A ReAct-Based Highly Robust Autonomous Agent Framework.

Installation
Run this command in your terminal to add the MCP server to Claude Code.
Run in terminal:
Command
claude mcp add --transport stdio vortezwohl-autono python -m autono \
  --env OPENAI_API_KEY="your-openai-api-key"

How to use

Autono is a highly robust autonomous agent framework built on the ReAct paradigm. It enables you to instantiate an agent with customizable abilities, expose those abilities for execution, and drive decision making through a thought-driven action loop. The MCP-compatible Autono server exposes tools to create and configure agents, set their personalities (such as PRUDENT or INQUISITIVE), and integrate additional external tools via modular abilities. Core concepts you’ll leverage include the Agent class, the Personality enum, the get_openai_model helper for selecting a thought engine, and decorators like @ability and @agentic to declare actions and capabilities. With Autono, you can orchestrate multi-step reasoning, memory sharing across agents, and dynamic tool usage during task execution, all under the MCP protocol’s standardized interface.

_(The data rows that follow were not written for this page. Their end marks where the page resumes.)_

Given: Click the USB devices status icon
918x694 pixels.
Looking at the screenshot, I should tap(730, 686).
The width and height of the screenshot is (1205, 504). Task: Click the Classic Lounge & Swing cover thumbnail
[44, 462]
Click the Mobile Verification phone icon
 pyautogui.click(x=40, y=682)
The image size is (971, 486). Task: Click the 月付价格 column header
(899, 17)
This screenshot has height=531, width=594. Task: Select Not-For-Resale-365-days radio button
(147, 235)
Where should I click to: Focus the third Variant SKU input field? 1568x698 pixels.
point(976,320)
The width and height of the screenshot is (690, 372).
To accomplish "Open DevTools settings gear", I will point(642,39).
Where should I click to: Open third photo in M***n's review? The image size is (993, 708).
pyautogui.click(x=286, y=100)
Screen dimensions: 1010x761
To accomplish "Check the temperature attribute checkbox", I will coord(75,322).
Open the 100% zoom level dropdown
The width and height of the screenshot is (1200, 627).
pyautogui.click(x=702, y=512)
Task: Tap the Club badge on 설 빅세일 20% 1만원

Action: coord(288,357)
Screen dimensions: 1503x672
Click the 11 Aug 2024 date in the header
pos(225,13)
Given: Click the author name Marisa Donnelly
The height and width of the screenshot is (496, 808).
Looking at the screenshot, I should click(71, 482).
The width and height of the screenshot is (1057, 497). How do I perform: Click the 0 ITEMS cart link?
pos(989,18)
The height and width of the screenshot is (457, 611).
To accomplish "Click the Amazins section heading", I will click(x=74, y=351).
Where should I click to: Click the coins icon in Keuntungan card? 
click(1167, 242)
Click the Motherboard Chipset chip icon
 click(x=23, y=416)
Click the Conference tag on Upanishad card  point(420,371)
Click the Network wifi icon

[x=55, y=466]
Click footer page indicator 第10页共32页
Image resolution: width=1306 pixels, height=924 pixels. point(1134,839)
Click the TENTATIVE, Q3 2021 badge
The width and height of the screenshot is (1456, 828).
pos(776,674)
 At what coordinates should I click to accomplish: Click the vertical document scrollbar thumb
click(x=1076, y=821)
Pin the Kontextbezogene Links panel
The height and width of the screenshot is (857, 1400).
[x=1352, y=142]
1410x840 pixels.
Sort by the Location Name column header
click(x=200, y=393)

Once running, you can connect to the MCP server to instantiate an Autono agent, assign abilities (e.g., calculators, file writers, or domain-specific tools), and control its behavior through personality tuning. Typical workflows involve defining lightweight Python functions as abilities, decorating them, and then creating an Agent that aggregates these abilities. The framework then plans a sequence of actions, calls the appropriate tools, and updates its strategy based on outcomes, supporting robust multi-step tasks and recovery from tool failures when needed.

How to install

Prerequisites:

  • Python 3.8+ installed on your system
  • Access to a compatible OpenAI API key (or another supported model provider)
  • network access to call the OpenAI API

Step 1: Install the Autono package

  • From PyPI (stable):

    pip install -U autono
    
  • From GitHub (latest unreleased features):

    pip install git+https://github.com/vortezwohl/Autono.git
    

Step 2: Set up environment variables

  • Configure your OpenAI API key (example for UNIX-like shells):
    # .env
    OPENAI_API_KEY=sk-...
    
  • Or export directly in the current session:
    export OPENAI_API_KEY=sk-...
    

Step 3: Run the MCP server for Autono

  • If you followed the mcp_config, start the server with Python:
    python -m autono
    

Step 4: Quickstart sanity checks

  • You can verify installation by importing and creating a simple Agent in a Python script, e.g.:
    from autono import Agent, Personality, get_openai_model, ability
    
    @ability
    def dummy(x: int) -> int:
        return x * 2
    
    model = get_openai_model()
    agent = Agent(abilities=[dummy], brain=model, name='Autono', personality=Personality.INQUISITIVE)
    

Additional notes

Tips and common issues:

  • Ensure OPENAI_API_KEY is available in the environment where the MCP server runs.
  • If you encounter rate limits or authentication errors, verify your OpenAI account permissions and API usage quotas.
  • The Autono framework supports external tool integration via modular abilities; you can expand action spaces by adding new decorated functions and attaching them to the Agent.
  • For multi-agent collaboration or memory sharing, consider extending agents with shared memory or inter-agent communication tools, compatible with MCP protocol flows.
  • If the server doesn’t respond, check network connectivity, Python environment, and that the correct module path is used when starting the server.
  • When upgrading Autono, review API changes between versions, as decorators and utility functions may evolve.